Monday, April 23, 2007
It’s been a fairly dull start to the morning, with equities slightly lower, bonds slightly higher, and EUR/JPY down about half a percent. News headlines include an S&P upgrade to Japan’s long-term local currency rating (AA- to AA), and two stories that were subsequently denied:
* The FT carries a story that Japan is mulling the establishment of a sovereign wealth fund, a story that percolates every so often. While the MOF denied it, such a fund seems inevitable, given the state of the country’s demographics. Such a fund would almost certainly have negative consequences for the dollar, given that a high proportion of Japan’s reserves are kept in the greenback.
* Bank of Greece governor Garganas was quoted in a newspaper story as stating that further euro strength may preclude additional tightening from the ECB. This was partially responsible for the early stop loss run in EUR/USD and EUR/JPY. No doubt after an angry phone call from M. Trichet, the Bank of Greece subsequently denied the comments. It’s unlikely that the French elections have had much impact, though the outcome (Sarkozy and Royal making it past the first round) may increase the chance of the odd moan about euro strength over the next couple of weeks.
There was an interesting post in All About Alpha the other day linking to a Bridgewater piece on hedge fund beta masquerading as alpha. This calls to mind Macro Man’s recently-dormant research agenda on beta strategies. Remarkably, it didn’t take long to come up with a reasonable proxy for emerging market exposure that matches the Tremont emerging index, net of fees.
Per the Bridgewater note, emerging market returns can be thought of as ½ equity and ½ fixed income. Even within the fixed income space, currency and carry explain most of the returns. So a simple strategy of ½ EM equities and ½ EM carry basket would appear to capture the flavour of EM investing. Could it really be that simple?
As it turns out, it can. Macro Man constructed a simple index of ½ MSCI Emerging equities, ½ a carry basket of popular EM currencies plus the G3. While there is undoubtedly some ex-post selection bias here- THB is not included in the carry basket because it is fairly unfeasible to trade it offshore in size at the moment- the basket does capture most of the EM currencies that have been popular to trade over the past fifteen years.
He calculated returns on both a gross and net of performance fee (20%) basis. While he did not include a management fee in his calculation, by the same token he also did not include any return on cash deposits, either. The results are set out in the chart below.

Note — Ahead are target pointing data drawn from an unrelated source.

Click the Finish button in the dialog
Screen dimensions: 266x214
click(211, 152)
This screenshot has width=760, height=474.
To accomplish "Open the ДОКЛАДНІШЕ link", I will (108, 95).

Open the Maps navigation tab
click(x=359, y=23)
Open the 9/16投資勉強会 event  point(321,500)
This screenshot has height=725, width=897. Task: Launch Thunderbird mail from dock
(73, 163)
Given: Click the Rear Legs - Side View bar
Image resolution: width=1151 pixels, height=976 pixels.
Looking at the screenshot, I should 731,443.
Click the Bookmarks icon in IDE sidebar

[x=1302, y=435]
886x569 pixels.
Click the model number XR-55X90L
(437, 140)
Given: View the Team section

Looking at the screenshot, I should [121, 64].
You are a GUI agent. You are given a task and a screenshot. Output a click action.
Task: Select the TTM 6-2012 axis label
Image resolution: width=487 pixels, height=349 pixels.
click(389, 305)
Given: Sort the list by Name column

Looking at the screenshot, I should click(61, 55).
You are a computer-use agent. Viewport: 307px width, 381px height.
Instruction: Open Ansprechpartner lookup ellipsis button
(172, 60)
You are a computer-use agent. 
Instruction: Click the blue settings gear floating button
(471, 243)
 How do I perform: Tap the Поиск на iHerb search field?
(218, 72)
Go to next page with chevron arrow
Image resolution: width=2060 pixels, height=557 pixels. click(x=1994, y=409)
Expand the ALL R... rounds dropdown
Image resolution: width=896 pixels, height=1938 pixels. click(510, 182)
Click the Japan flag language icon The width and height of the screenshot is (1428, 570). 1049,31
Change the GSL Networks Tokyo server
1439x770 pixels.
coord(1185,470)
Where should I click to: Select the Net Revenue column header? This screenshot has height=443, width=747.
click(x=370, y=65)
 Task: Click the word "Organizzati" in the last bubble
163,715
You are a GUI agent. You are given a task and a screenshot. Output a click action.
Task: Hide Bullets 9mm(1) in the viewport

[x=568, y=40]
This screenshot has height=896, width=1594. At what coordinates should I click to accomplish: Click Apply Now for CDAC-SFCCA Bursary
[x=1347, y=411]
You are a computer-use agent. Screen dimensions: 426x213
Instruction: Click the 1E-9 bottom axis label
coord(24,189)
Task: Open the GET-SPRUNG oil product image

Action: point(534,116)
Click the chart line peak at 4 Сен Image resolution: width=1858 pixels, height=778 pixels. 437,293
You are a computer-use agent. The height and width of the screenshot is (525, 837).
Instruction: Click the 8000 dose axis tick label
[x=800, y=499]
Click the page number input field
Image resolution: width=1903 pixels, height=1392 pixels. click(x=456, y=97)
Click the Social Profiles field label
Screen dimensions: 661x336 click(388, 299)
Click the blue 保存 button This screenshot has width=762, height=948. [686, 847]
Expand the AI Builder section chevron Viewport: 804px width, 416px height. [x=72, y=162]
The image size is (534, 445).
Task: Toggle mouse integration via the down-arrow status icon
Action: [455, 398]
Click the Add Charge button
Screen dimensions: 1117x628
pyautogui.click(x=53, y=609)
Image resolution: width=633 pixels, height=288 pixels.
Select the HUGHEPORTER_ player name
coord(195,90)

The question is whether he can tweak the replication with a market-time element to turn it from a pure beta play to a beta-plus. A bit more research is required here. While there are undoubtedly superstar EM managers who trounce the index on a regular basis, it would appear quite clear that one can capture the bulk of the asset class’s returns with relatively little effort and at a cost substantially lower than two and twenty.